HWC Tag 6 – Es könnten eigentlich immer Ferien sein

Wer hätte es gedacht, auch heute schallte es über den Platz: „Wie schön, dass du geboren bist…“!
Ein strahlendes Geburtstagskind startete auch heute wieder mit einem grandiosem Geburtstagschor in seinen Ehrentag.
Frühsport hielt sich heute wieder in Grenzen, zwar wehte ein frischeres Lüftchen, aber die Hitze steckte uns allen noch in den Gliedern, weshalb wir lieber langsam begannen.
Im Theaterstück ging es heute dafür richtig voran.

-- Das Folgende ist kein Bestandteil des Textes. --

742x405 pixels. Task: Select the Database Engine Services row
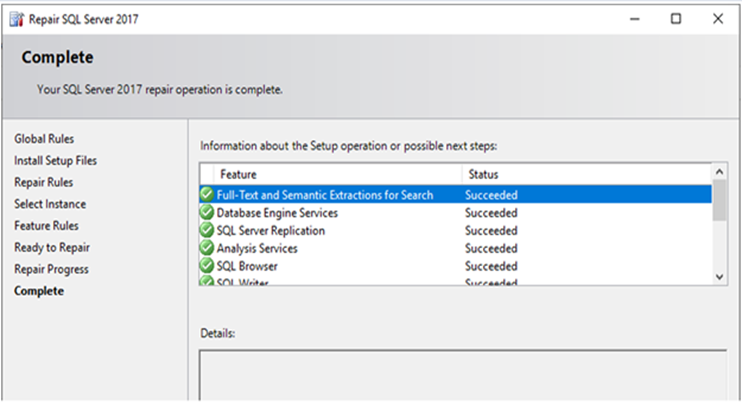(x=277, y=213)
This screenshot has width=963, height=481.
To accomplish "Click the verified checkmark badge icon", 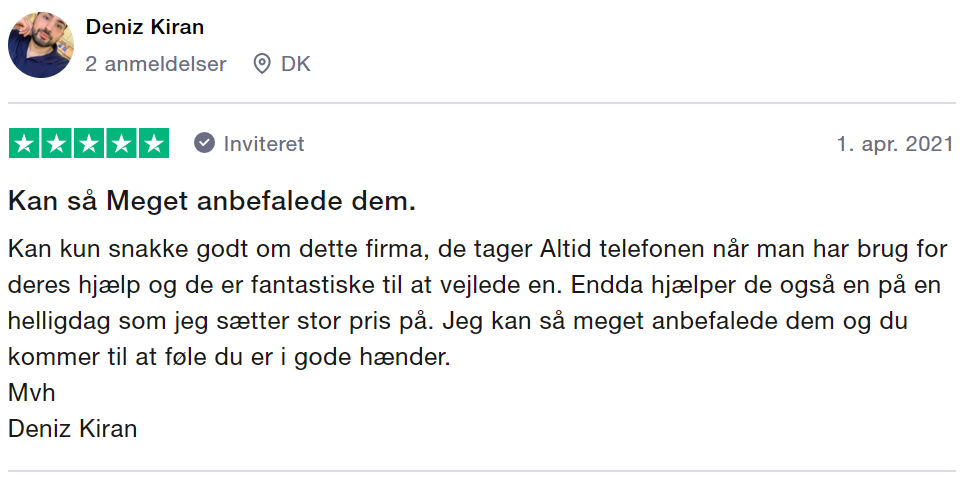I will 205,144.
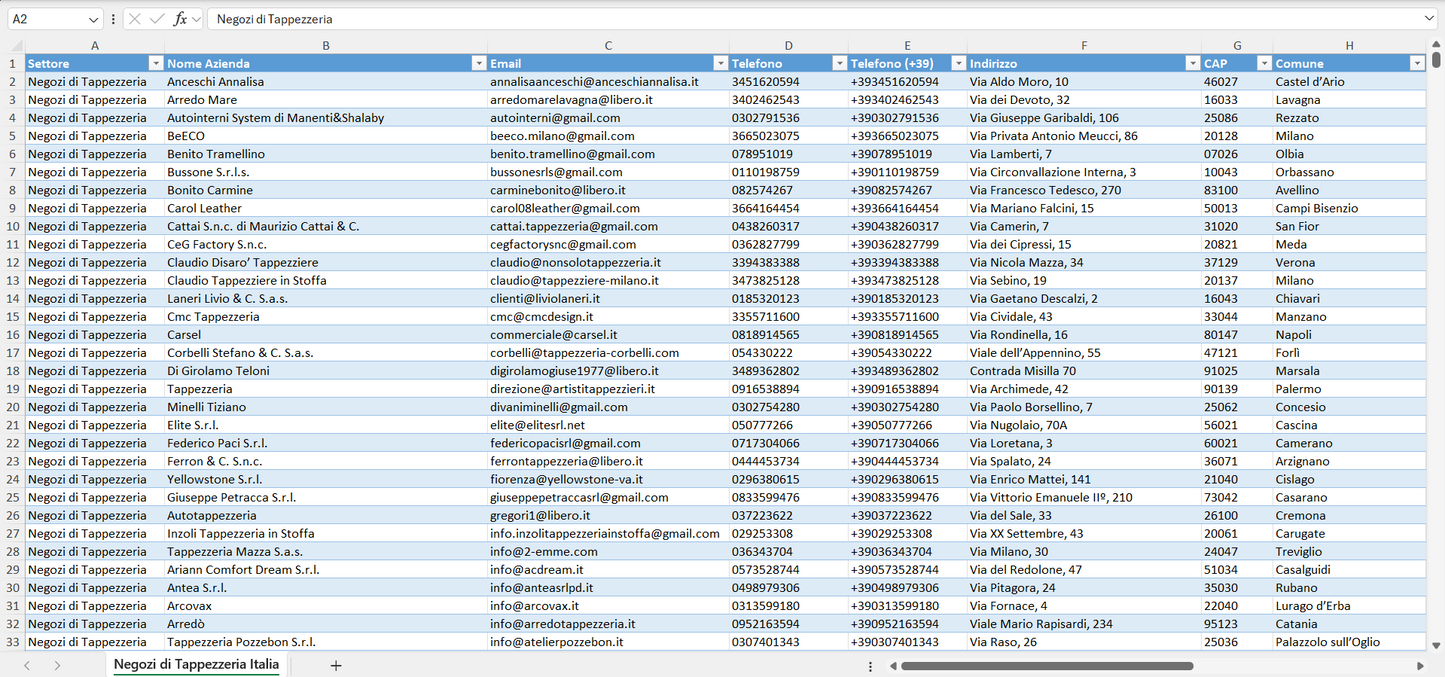1445x677 pixels.
Task: Select the Negozi di Tappezzeria Italia sheet tab
Action: click(x=196, y=664)
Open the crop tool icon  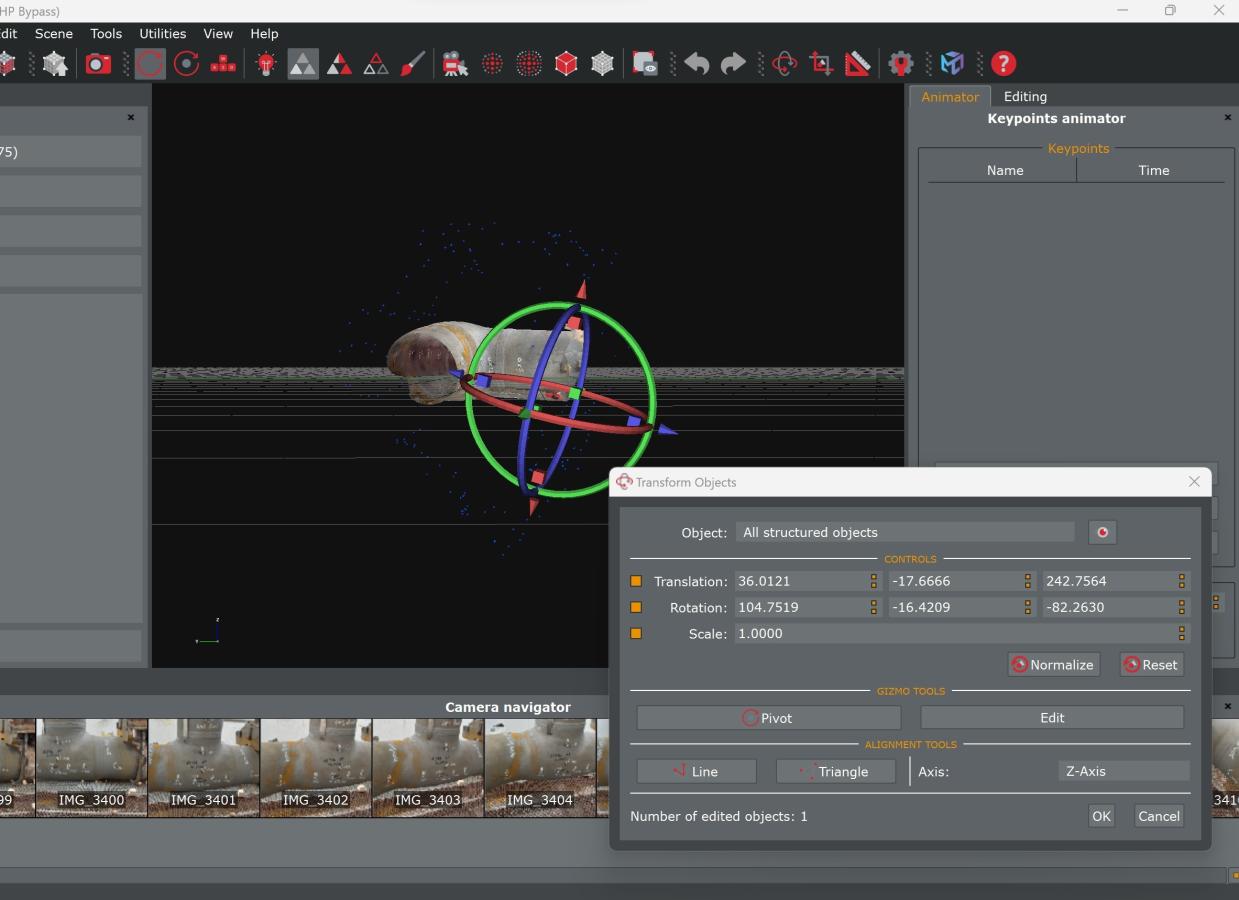pos(821,64)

Patrick traute sich tatsächlich nach Eire und zurück zum König. Wo er doch als entlaufener Sklave mit dem Tod rechnen musste. Jedoch wusste er, dass sein Gott ihn bewahren würde. Er nahm das Familiengold, um sich beim König freizukaufen, und bei seinem Freund dem Druiden fand er Schutz und Unterstützung bei seiner Ankunft. Nun konnte er in Freiheit auf der Insel unterwegs sein.
Patrick gelang es, das Vertrauen der Menschen zu gewinnen. Jeden konnte er so annehmen wie er war, jeden mit Freundlichkeit begegnen, und so erzählte er ihnen von seinem Gott. Er machte den Menschen Mut und ließ sie spüren, dass jeder von ihnen wertvoll und von Gott geliebt ist.
Aber auch heute war Patrick in Gefahr. Seine Widersacher auf der Insel ließen nichts unversucht, um den seltsamen, entlaufenen und freiwillig zurückgekehrten Sklaven erneut festzunehmen oder ihm wenigstens zu schaden. So wurde Patrick überfallen und ausgeraubt. Doch er ließ sich nicht entmutigen. Er vertraute auf die Weisung seines Gottes.
Was für eine Freude war es da, dass er wenig später zwei seiner irischen Freunde trauen durfte. Ein fröhliches, ausgelassenen Hochzeitsfest beendete die heutigen Szenen.
Wie jeden Tag fanden wir auch heute Zeit, um nach dem Theaterstück miteinander ins Gespräch zu kommen. So dachten wir heute nach über die Frage: Was bedeutet Freiheit für dich? Ein interessanter Anknüpfungspunkt.
Am Nachmittag war das Gelände erfüllt von Hammerschlägen der „ Hammerbande“, blumige Düfte der „Salties“ wehten darüber und ab und zu hört man ein Klopfen von den „Stonies“.
Ebenso waren alle anderen Handwerke aufgebaut, und jeder konnte wählen welches Werkstück er heute am liebsten herstellen wollte.
Am Abend war nach diesem Sommertag chillen angesagt mit Film und Popcorn.  So verfolgten wir gespannt einige Schafe auf der Leinwand und stellten fest: Es könnten eigentlich immer Ferien sein!
Bevor wir dann entspannt und erholt in unsere Schlafsäcke krochen, genossen wir noch ausgiebig die Ruhe und Besinnlichkeit der Taizé – Gesänge.